This weeks winners, losers and newsmakers.
Winners
Roblox: Could the gaming platform become the next hottest spot for TV viewing? A first-time partnership with Spin Masters’ popular anime TV show “Bakugan” positions the platform as a video distribution vehicle. The show’s young fans will be able to catch episode 317 of the third season of “Bakugan: Geogan Rising” within the Bakugan hub on Roblox on Sept. 8, a week before it lands on Netflix on Sept. 15. “By merging our collective audiences, we are able to offer the Roblox community as well as ‘Bakugan’ fans new and unique ways to connect and experience entertainment together within the Roblox metaverse,” says Roblox’s VP of Brand Partnerships Christina Wootton in a statement.

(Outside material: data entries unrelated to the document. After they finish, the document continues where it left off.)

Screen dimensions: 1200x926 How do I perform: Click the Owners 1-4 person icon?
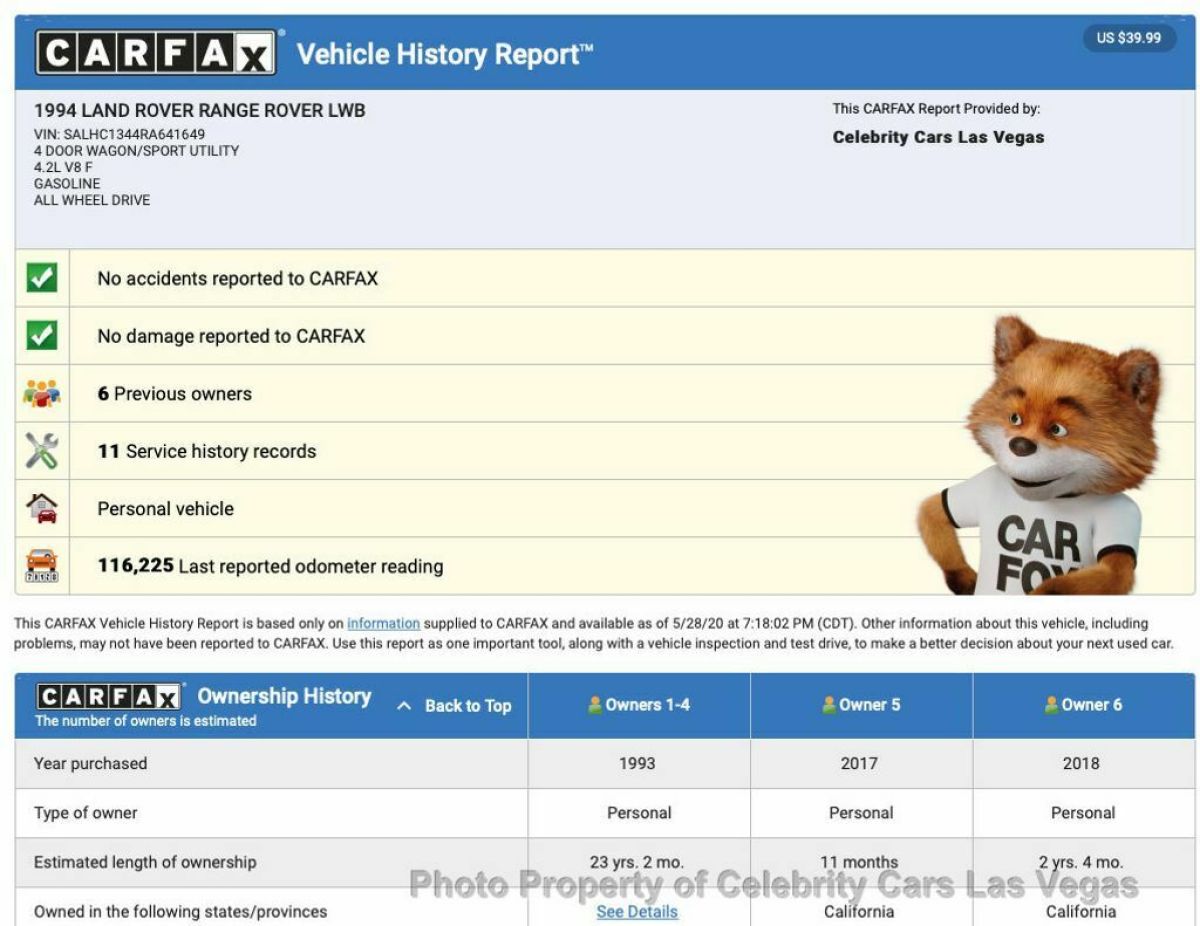click(595, 705)
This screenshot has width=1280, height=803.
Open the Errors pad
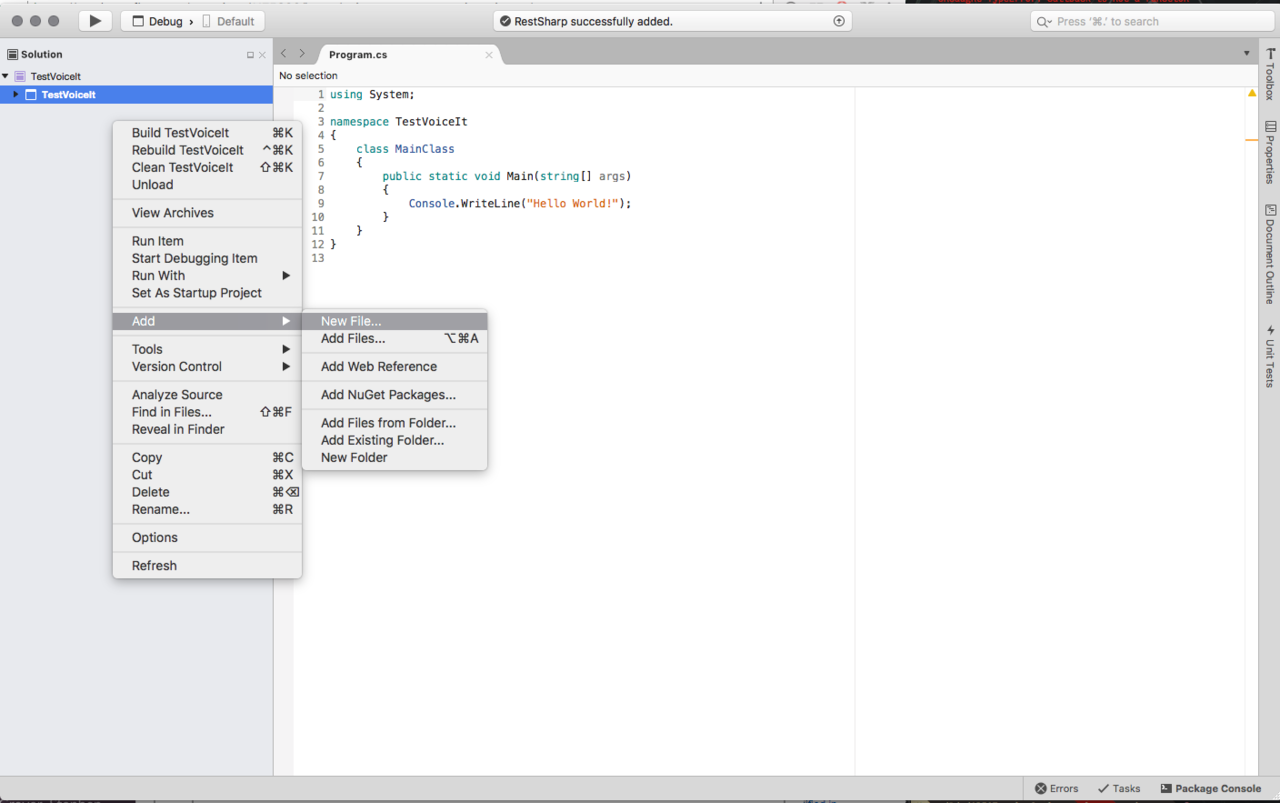1056,788
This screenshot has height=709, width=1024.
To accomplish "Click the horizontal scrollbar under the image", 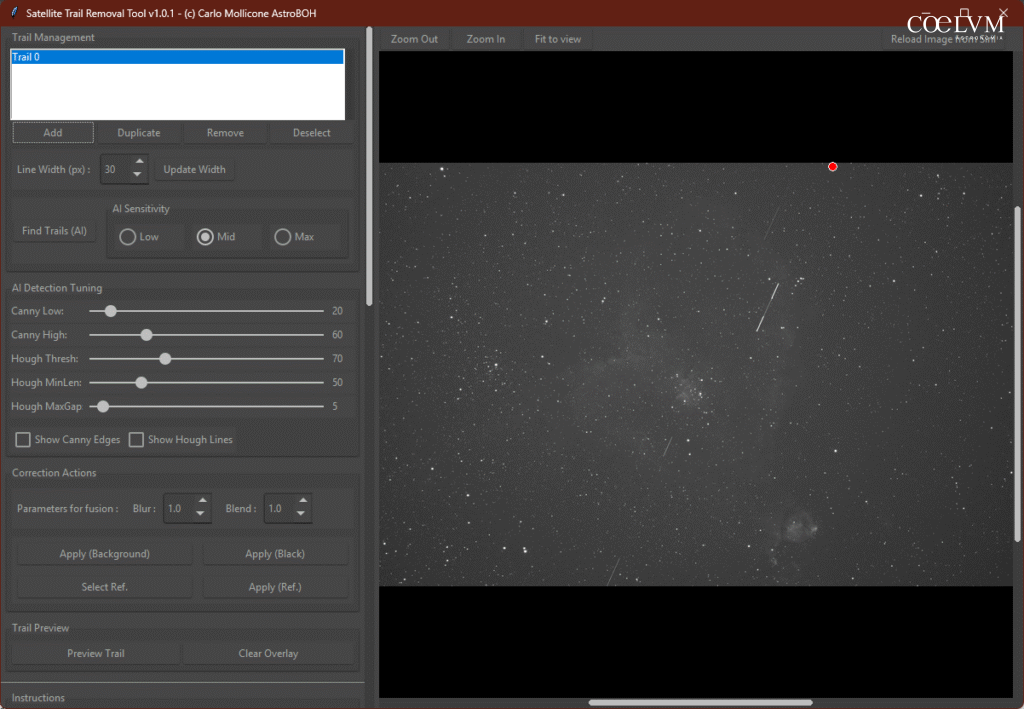I will click(x=698, y=703).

Delta Air Lines: There is a lot of talk in marketing circles about how brands can be more “human,” which is often just meaningless jargon. But Delta this week showed how companies can truly act with empathy in a meaningful way. After a mother of a 3-year-old girl named Delta tweeted about how it is a challenging time to have that as a name (given the COVID variant), the airline responded by sending her a care package. It included an airplane-shaped Delta backpack, Biscoff cookies, a model plane and a handwritten note reading: “It’s the name for people who were meant to fly.”
New York City: Despite all the chatter about people fleeing big cities in the pandemic, the nation’s largest city remains as popular as ever, according to U.S. Census data released this week. The Big Apple added 629,000 citizens in the past decade, bringing its population to 8.8 million, the Associated Press reports. “Many people were concerned that there had been an exodus of population. And that’s clearly not the case,” Steven Romalewski, the director of CUNY Mapping Service at the Center for Urban Research, told the AP.
Losers
Traditional sports media: Anyone who wanted to see the first big interview with Lionel Messi after he signed with Paris Saint Germain F.C. had to head over to Twitch, where the soccer superstar spoke with Ibai Llanos. More than 317,000 people watched the exclusive interview, according to Bloomberg. (Read more here about Messi’s star power.)
Reebok: Adidas acquired the brand for $3.8 billion in 2006, but sold it this week to Authentic Brands Group for $2.5 billion, showing how far it has fallen. “Part of the issue was a lack of clarity around what Adidas wanted Reebok to be. As a result, it was neither seen as the go-to brand for sporting professionals nor for those looking for athleisure fashion and style,” Neil Saunders, managing director of GlobalData Retail, said in note to clients Thursday, according to CNN.
Nielsen: The company put its Media Rating Council accreditation for national TV measurement on hiatus amid complaints that it is undercounting audiences, particularly among minority households.